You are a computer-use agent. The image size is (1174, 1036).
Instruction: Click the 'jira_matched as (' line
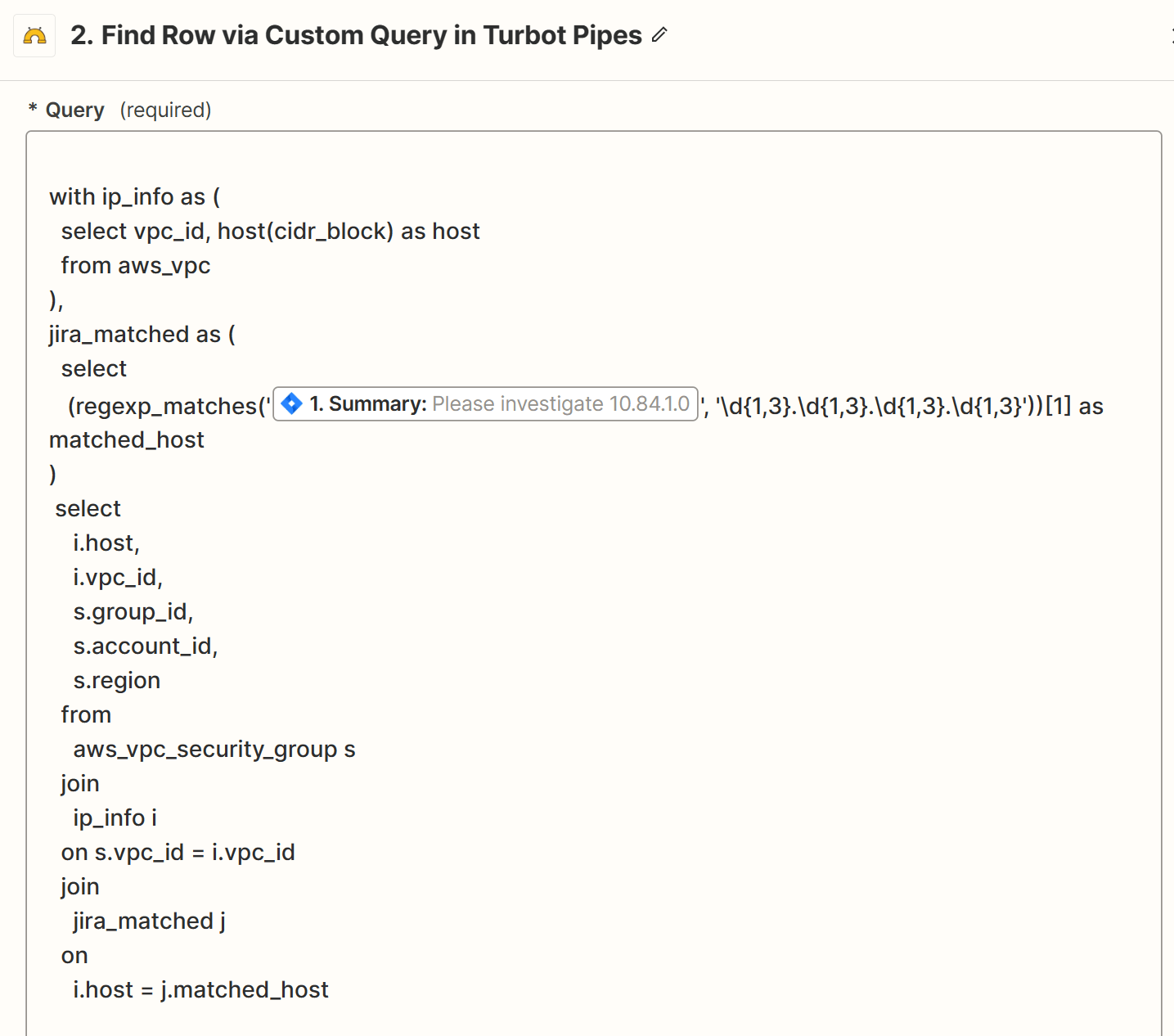click(142, 335)
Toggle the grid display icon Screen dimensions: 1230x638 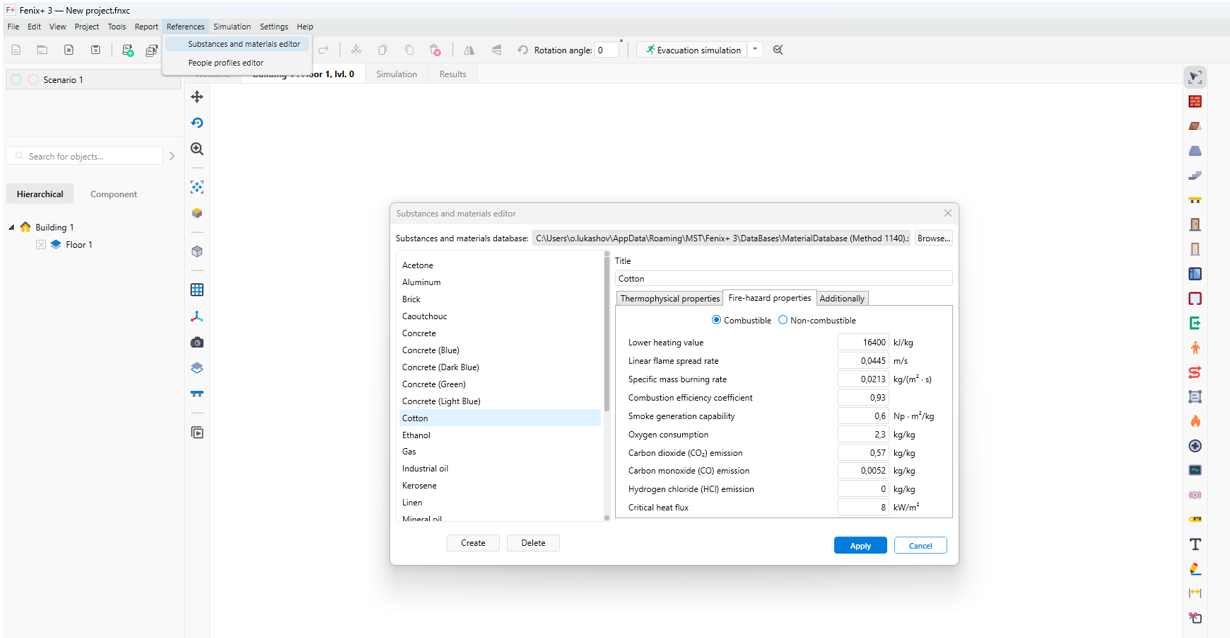coord(197,290)
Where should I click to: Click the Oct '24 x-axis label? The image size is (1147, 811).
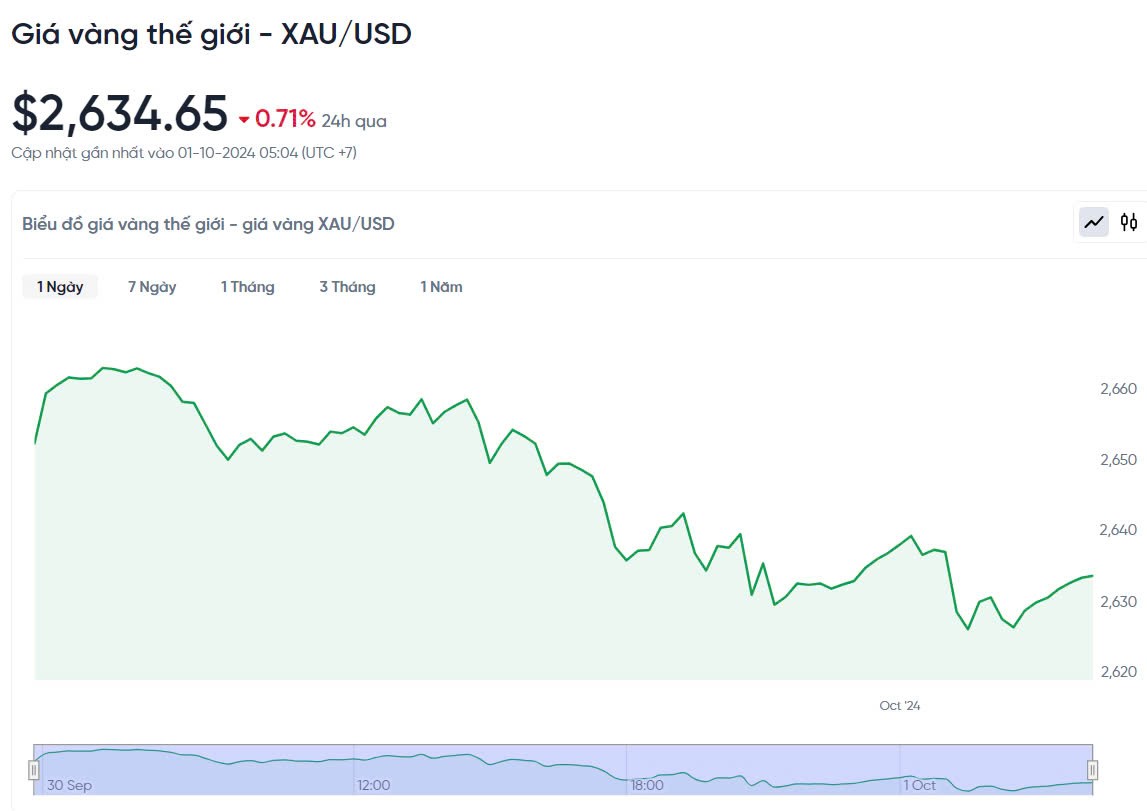click(x=899, y=706)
• • •
What you need to do
Rewrite the material from the line with "Where should I" through the end of the material, swapping "x-axis" for "horizontal axis" and changing nothing else. Omit the pictures.

Solution for this exercise
Where should I click to: Click the Oct '24 horizontal axis label? The image size is (1147, 811).
click(x=899, y=706)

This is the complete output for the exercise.